Planning reform: How Labour wants to get Britain building again

When it comes to boosting growth, there is one thing that the new Labour government is banking on more than anything else: reform of the planning system.

Just look at the party’s manifesto. “Britain is hampered by a planning regime that means we struggle to build either the infrastructure or housing the country needs,” the manifesto said, saying it acts as a “major brake on economic growth”.

The new Labour government is expected to announce reforms in a matter of days in an indication of how important this issue is for the government.

So how do Labour hope to get Britain building again?

Housing

The housing shortage is widely seen as a major factor contributing to the slowdown in productivity growth, because it prevents people from living in Britain’s most productive areas.

It has also contributed to increasing unaffordability of housing. In England and Wales, the average house is now worth over eight times the average annual salary, up from just over four times in 2000.

Labour has pledged to build 1.5m new homes over the course of the next parliament. The latest available figures show that only 234,000 new dwellings were completed in the 2023 financial year, which was little changed on 2022. 

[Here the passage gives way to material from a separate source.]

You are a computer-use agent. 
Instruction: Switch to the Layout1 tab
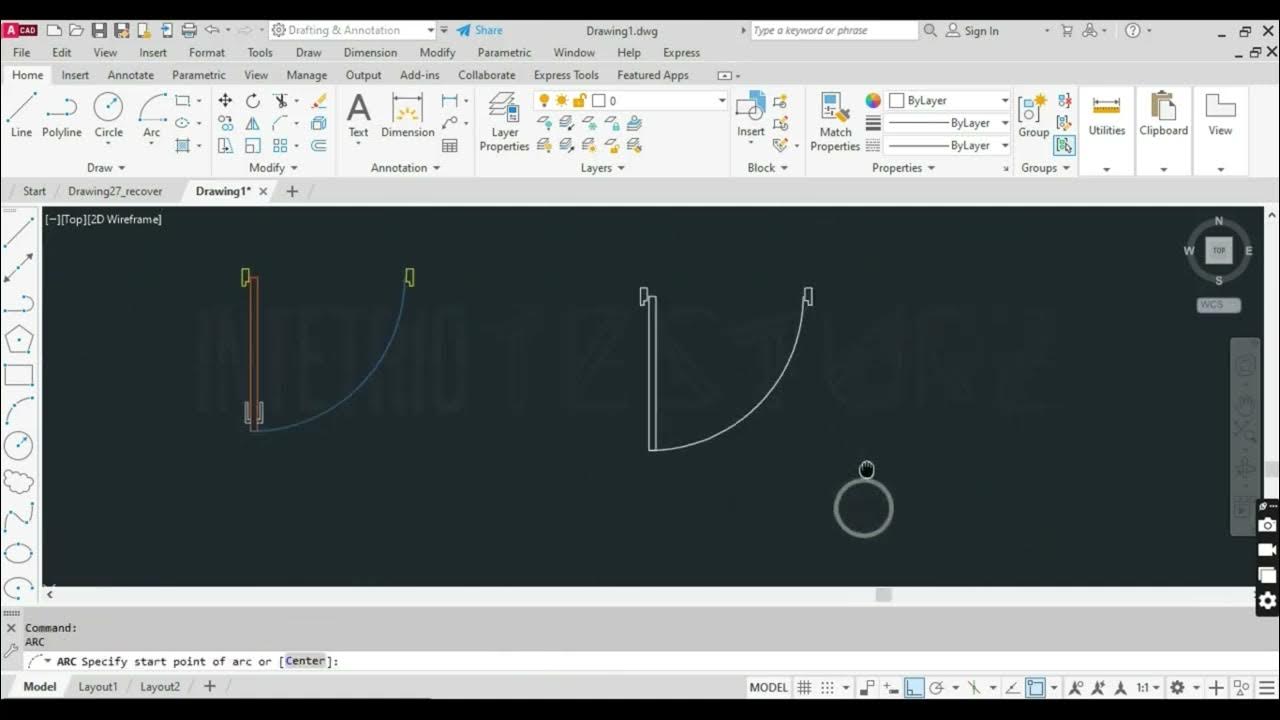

To achieve this, Labour will re-introduce mandatory housebuilding targets for local councils, which were dropped by the Conservatives in 2022 under pressure from backbenchers.

The party has also promised to free up lower quality parts of the green belt for construction, dubbing these areas the ‘grey-belt’.

A further part of the plan to get Britain building again is to reform so-called ‘hope value’ payments.

Under current compulsory purchase rules, authorities have to compensate landowners for the value of land if it were sold with planning permission, rather than the market value. Development land with planning approval is worth around 80 times more than agricultural land.

Taking away the requirement to pay the ‘hope value’ will make it cheaper for local authorities to deliver affordable houses.

A final feature is to boost resources for the planning industry by hiring 300 extra planners. Last year, the Institute reported that from 2013 to 2020, a quarter of planners left the public sector.

Claire Dutch, co-head of planning at law firm Ashurst said, successive governments had “drained local planning authorities of scant resources”.

Infrastructure

The other part of the planning regime concerns infrastructure, where Britain also struggles.

As a recent report from the Tony Blair Institute said: “The UK has fewer 5G sites per person than the United States (US), Japan and European Union (EU), it has some of the lowest levels of water storage and its energy system is not ready to power the decade of electrification that lies ahead.”

The most simple aspects of reforming planning rules around infrastructure is widening the list of projects which are eligible for the National Significant Infrastructure Project (NSIP) regime.

This would make the biggest difference for things like 5G infrastructure or gigafactories, which were not particularly important when the policy proposals were first introduced back in 2012.

The NSIP regime was introduced specifically to limit local veto power on important pieces of infrastructure, but this is no longer proving effective. Since 2012, when the system was last reformed, the average time it takes to secure consent has increased by 65 per cent, rising to more than four years from the previous two and a half.

The big question for Labour is essentially the extent to which the party is willing to limit engagement with communities affected by the projects.

The rhetoric has been very punchy. “I’m not going to accept a situation where our planning system means it takes 13 years to build an offshore wind farm,” Starmer has said.

However, there has not been any real detail on how they will update the policy framework to facilitate the construction of infrastructure. Many governments have put planning reform at the centre of their agenda, although none has really succeeded.

As analysts at Oxford Economics said, “delivering on these ambitions is easier said than done”.